> EXTRACT TO READ
From Publishers Weekly

Of the half - million men who invaded Russia in Napoleon's army in June 1812, barely 25,000 survived. One who did was the author of this diary, Jakob Walter (1788-1864), a German private soldier from Westphalia. First conscripted in 1806, he was recalled to duty in 1809 and again in 1812. Walter's writing is unemotional and non-interpretive; he describes straightforwardly what he experienced. The account of the 1812 campaign--Napoleon's march on Moscow and inglorious retreat--takes up three-quarters of this short volume and constitutes its most interesting portion. In a chronicle of progressive demoralization, Walter observes how the instinct for self-preservation, under the pressure of Cossack attacks and treachery by erstwhile allies, leads to savagery among Napoleon's troops. The common-soldier perspective is rare among the mass of material left by veterans of the 1812 campaign and the book will be of interest to the general reader as well as the scholar. This edition includes six short letters home by other German soldiers in the Grand Army, all less interesting than Walter's diary. Raeff is professor of Russian studies at Columbia University. Illustrated.
Copyright 1991 Reed Business Information, Inc. --This text refers to the Hardcover edition.

> WRITTEN TASK A
List every year that appears in the book review.
The book review and the entries have no connection to each other.

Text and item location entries
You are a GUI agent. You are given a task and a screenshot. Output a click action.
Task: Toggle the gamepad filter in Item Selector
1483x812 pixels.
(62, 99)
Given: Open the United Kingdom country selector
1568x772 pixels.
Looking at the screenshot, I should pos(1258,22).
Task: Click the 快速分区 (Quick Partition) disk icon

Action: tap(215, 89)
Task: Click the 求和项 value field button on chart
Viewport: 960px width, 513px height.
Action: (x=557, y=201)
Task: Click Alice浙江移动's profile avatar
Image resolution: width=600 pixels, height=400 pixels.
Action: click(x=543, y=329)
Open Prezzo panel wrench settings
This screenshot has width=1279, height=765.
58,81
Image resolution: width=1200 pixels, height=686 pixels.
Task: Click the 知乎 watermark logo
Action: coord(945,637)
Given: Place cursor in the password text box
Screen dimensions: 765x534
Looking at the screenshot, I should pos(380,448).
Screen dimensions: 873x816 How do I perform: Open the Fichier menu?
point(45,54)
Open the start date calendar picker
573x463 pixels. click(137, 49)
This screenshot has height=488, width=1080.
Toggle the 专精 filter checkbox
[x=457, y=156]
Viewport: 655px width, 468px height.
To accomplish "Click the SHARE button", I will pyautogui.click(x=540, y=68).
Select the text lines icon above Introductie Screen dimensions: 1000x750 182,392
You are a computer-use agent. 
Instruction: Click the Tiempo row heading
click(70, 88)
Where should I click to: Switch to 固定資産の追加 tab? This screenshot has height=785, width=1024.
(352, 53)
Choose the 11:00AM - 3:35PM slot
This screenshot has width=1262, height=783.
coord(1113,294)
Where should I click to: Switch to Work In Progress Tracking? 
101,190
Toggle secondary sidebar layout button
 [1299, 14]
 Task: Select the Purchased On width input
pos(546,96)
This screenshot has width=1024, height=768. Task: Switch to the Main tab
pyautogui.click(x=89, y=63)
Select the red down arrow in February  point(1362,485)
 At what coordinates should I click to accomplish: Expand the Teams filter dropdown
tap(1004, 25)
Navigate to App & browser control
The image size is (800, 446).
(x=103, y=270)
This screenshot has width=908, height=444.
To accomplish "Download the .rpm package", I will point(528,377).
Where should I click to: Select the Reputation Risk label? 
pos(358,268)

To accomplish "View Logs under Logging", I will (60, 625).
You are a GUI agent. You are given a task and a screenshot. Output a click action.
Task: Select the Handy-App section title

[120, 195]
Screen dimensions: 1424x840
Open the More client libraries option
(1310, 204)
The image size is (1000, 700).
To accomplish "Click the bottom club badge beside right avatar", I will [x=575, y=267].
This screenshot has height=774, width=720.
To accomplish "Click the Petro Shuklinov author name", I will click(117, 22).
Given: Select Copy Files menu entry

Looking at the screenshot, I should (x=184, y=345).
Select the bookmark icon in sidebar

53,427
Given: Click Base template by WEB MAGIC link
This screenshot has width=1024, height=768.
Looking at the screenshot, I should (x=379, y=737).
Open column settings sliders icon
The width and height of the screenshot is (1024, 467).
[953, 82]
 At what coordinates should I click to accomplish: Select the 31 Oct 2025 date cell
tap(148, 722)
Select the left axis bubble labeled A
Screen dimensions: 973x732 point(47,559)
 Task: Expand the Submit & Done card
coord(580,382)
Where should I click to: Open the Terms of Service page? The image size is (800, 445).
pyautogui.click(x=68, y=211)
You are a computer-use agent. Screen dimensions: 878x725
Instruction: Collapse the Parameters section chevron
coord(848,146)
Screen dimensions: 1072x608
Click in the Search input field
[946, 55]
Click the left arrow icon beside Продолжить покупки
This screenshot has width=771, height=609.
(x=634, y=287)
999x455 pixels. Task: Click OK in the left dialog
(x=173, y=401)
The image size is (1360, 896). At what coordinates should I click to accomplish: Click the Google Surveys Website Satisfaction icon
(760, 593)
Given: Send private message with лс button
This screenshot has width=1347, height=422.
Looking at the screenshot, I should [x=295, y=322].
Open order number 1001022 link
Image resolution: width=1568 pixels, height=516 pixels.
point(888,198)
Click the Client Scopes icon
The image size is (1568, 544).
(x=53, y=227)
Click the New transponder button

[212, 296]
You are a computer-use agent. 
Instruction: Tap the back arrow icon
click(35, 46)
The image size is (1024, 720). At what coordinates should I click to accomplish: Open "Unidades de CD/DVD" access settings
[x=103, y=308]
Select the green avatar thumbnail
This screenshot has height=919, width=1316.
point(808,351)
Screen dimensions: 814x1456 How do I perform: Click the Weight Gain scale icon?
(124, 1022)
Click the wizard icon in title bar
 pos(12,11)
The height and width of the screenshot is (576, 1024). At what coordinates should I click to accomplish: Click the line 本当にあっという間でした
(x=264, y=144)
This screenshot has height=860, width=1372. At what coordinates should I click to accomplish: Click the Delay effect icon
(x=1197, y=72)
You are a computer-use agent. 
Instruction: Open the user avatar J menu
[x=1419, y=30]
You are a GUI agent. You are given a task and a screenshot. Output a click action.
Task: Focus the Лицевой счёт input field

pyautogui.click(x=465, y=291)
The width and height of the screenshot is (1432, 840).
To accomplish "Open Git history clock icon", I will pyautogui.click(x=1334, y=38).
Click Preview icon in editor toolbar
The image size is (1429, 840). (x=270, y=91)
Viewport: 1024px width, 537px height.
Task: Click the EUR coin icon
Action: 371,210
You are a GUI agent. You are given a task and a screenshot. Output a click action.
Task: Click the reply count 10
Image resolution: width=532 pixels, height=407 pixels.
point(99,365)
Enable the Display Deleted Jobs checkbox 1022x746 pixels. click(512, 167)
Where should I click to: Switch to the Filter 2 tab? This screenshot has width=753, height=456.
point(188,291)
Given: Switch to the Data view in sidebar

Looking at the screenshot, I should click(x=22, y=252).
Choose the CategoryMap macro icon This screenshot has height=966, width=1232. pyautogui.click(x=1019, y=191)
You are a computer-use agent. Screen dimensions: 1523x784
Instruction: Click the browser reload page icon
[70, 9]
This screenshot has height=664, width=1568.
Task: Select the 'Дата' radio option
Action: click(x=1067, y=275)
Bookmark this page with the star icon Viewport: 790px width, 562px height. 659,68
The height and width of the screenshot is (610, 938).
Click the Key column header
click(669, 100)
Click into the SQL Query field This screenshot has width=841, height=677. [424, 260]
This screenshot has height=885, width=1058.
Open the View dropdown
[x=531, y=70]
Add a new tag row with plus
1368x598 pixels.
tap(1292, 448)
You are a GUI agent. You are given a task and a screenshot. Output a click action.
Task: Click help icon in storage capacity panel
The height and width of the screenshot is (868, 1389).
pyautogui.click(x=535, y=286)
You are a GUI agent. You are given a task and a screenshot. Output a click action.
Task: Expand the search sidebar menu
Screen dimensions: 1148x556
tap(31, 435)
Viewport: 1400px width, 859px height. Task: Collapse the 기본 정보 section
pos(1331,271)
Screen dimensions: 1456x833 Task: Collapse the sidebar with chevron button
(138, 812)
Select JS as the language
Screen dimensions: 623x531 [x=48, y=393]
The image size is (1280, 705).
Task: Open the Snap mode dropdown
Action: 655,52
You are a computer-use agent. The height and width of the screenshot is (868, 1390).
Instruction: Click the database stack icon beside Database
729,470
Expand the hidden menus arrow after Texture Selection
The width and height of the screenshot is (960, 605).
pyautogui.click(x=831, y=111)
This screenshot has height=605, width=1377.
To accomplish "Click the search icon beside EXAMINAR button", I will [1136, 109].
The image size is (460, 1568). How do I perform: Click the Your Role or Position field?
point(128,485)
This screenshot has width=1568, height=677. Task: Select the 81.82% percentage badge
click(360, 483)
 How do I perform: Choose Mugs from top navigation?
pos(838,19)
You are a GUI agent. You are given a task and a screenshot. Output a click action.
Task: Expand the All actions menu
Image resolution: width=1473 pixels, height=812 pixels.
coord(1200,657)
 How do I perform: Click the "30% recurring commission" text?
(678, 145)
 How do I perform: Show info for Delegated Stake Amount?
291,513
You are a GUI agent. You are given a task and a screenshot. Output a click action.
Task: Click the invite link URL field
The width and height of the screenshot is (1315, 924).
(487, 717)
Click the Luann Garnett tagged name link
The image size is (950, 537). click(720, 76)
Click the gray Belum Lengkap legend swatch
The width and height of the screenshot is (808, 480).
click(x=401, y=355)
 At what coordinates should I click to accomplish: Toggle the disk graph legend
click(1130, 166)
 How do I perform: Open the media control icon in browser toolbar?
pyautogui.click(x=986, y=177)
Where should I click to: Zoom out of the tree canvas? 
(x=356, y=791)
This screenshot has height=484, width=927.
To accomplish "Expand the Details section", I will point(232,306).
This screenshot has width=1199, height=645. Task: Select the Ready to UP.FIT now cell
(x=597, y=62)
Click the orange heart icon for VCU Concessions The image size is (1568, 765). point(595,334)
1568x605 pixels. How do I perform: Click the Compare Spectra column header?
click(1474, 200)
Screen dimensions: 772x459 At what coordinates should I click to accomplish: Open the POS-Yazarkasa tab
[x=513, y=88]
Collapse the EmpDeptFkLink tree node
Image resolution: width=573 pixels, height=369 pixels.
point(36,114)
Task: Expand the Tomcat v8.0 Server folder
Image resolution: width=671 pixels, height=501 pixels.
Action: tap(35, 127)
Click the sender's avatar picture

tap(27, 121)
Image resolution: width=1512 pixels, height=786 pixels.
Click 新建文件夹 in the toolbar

> WRITTEN TASK B
Reproduce the entries word for word, starting at the line that contains "Where should I click to: Zoom" and ending at the last line of the entries.

> WRITTEN ANSWER A
1812, 1788, 1864, 1806, 1809, 1991

> WRITTEN ANSWER B
Where should I click to: Zoom out of the tree canvas? 
(x=356, y=791)
This screenshot has height=484, width=927.
To accomplish "Expand the Details section", I will point(232,306).
This screenshot has width=1199, height=645. Task: Select the Ready to UP.FIT now cell
(x=597, y=62)
Click the orange heart icon for VCU Concessions The image size is (1568, 765). point(595,334)
1568x605 pixels. How do I perform: Click the Compare Spectra column header?
click(1474, 200)
Screen dimensions: 772x459 At what coordinates should I click to accomplish: Open the POS-Yazarkasa tab
[x=513, y=88]
Collapse the EmpDeptFkLink tree node
Image resolution: width=573 pixels, height=369 pixels.
point(36,114)
Task: Expand the Tomcat v8.0 Server folder
Image resolution: width=671 pixels, height=501 pixels.
Action: tap(35, 127)
Click the sender's avatar picture

tap(27, 121)
Image resolution: width=1512 pixels, height=786 pixels.
Click 新建文件夹 in the toolbar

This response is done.